US Navy’s powerful shock exercise harms marine mammals, expert says
The US navy set off a massive explosion last week, detonating a 40,000lb blast as part of a test to determine whether its newest aircraft carrier, the USS Gerald Ford, is ready for war. The test, known as a full ship shock trial, is just the first of three planned blasts over the coming months.
But the amount of explosive used – 40,000 lbs – is enough to have outsized effects on any marine life in the area, said Michael Jasny, who directs the Natural Resources Defense Council’s Marine Mammal Protection Project, working on the law and policy of ocean noise pollution.
Ordinarily, the navy uses much smaller detonations in sinking exercises, just a fraction of this size, he says.
“The navy’s own modeling indicates that some smaller species of marine mammals would be expected to die within 1-2km of the blast, and that some marine mammal species would suffer injury including hearing loss out to 10km of the blast. That gives some sense of the power of the explosives we are talking about,” Jasny said.

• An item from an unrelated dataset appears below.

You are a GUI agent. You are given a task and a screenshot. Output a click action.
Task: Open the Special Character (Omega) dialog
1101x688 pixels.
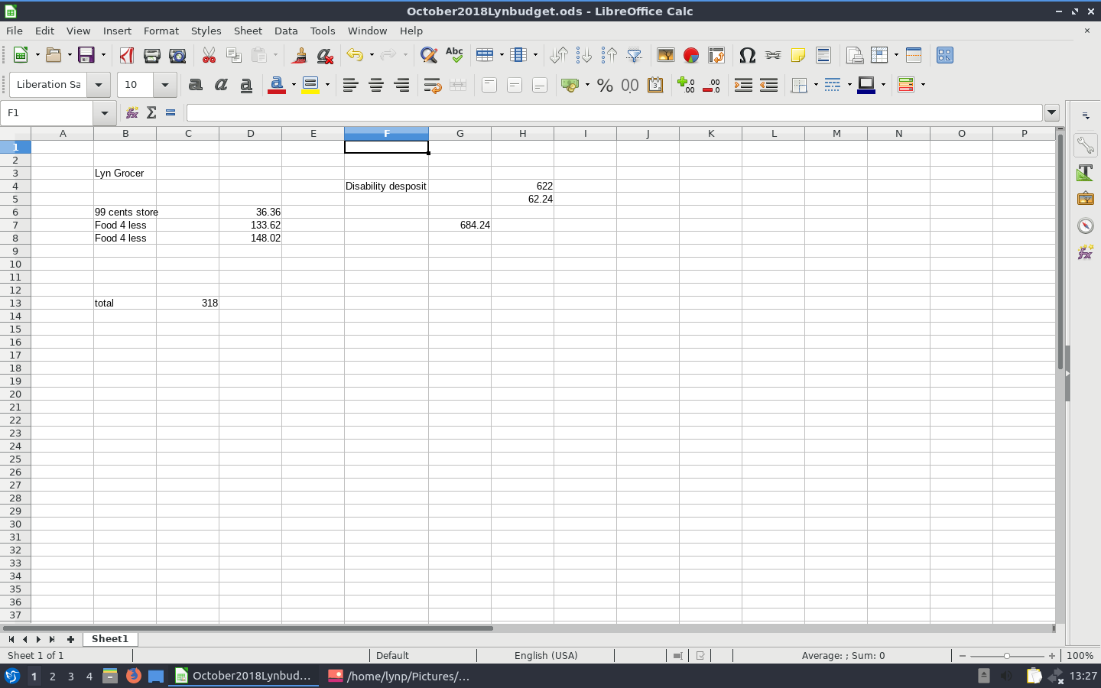[x=747, y=55]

It’s difficult to monitor marine mammals even in the best of conditions, as they spend most of their lives underwater – but the navy doesn’t use trained biologists to do the monitoring, so it’s hard to say what the true impacts will be.

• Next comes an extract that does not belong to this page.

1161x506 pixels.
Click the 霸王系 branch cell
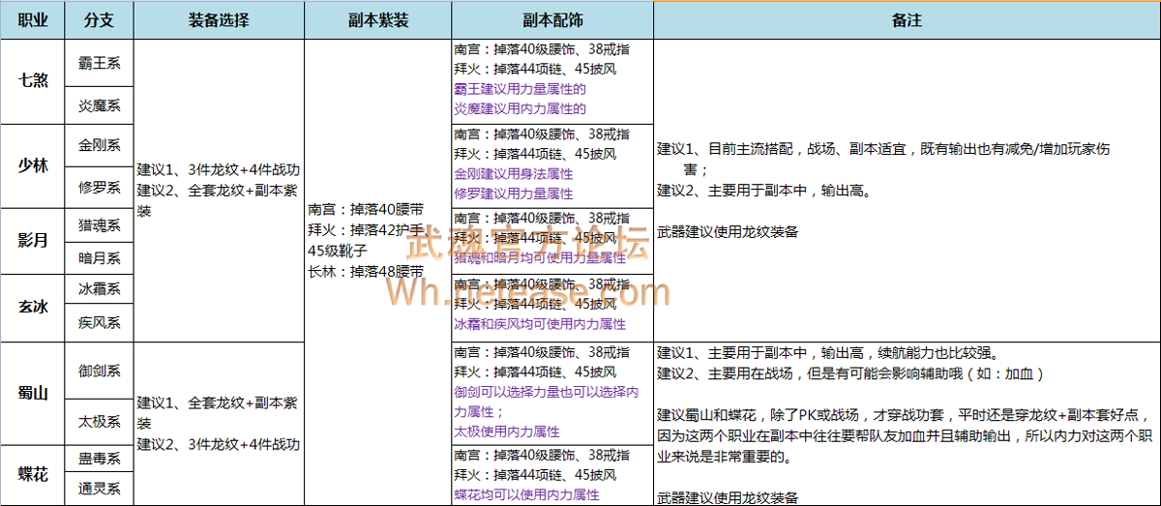99,63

“This is unfortunately a black box of an exercise,” Jasny said. “We don’t know how conscientiously the blast site was chosen, and we don’t know how effective the monitoring was before the detonation, so it’s hard to put a great deal of faith in the safety of marine life.”
The area is home to populations of dolphin and small whales at this time of year, and Jasny says that’s worrisome because as a general rule, smaller animals are more vulnerable to blast injury.

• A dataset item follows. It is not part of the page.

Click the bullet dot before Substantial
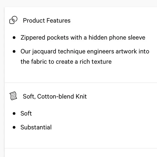Screen dimensions: 157x157 pyautogui.click(x=14, y=127)
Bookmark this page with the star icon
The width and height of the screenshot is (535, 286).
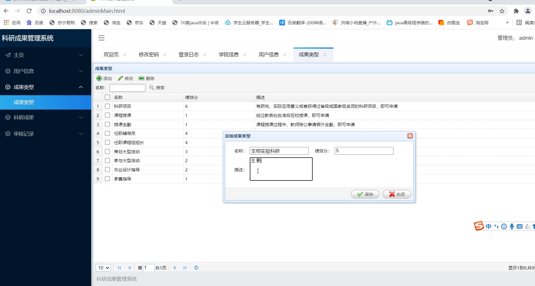tap(502, 11)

“A large whale might need to be within a few hundred meters of the blast to die, while a small mammal could be a couple of kilometers away,” he said, adding that even if the animals survive, loss of hearing is a significant problem for mammals who make their living in the ocean, as they use their hearing to find food and find each other.
Images and video footage from the most recent blast showed a gigantic plume of water shoot from the ocean as a result of the test, and the US Geological Survey said the explosion, which took place in the Atlantic Ocean about 100 miles off Palm Coast, Florida, registered as a 3.9 magnitude earthquake on the coastline.
A spokesperson for the USS Gerald Ford, a nuclear-powered carrier, told Defense News that the test took place “within a narrow schedule that complies with environmental mitigation requirements, respecting known migration patterns of marine life in the test area”.
These blasts are just the tip of the iceberg for navy activity – while these are huge explosions, each year the navy will detonate thousands of explosives in its more heavily-used ranges off the south-eastern coast of the US, or off of southern California.
“None of those are of the power used in a shock trial, but many of them, hundreds of them, are of a power sufficient to kill marine mammals,” Jasny said.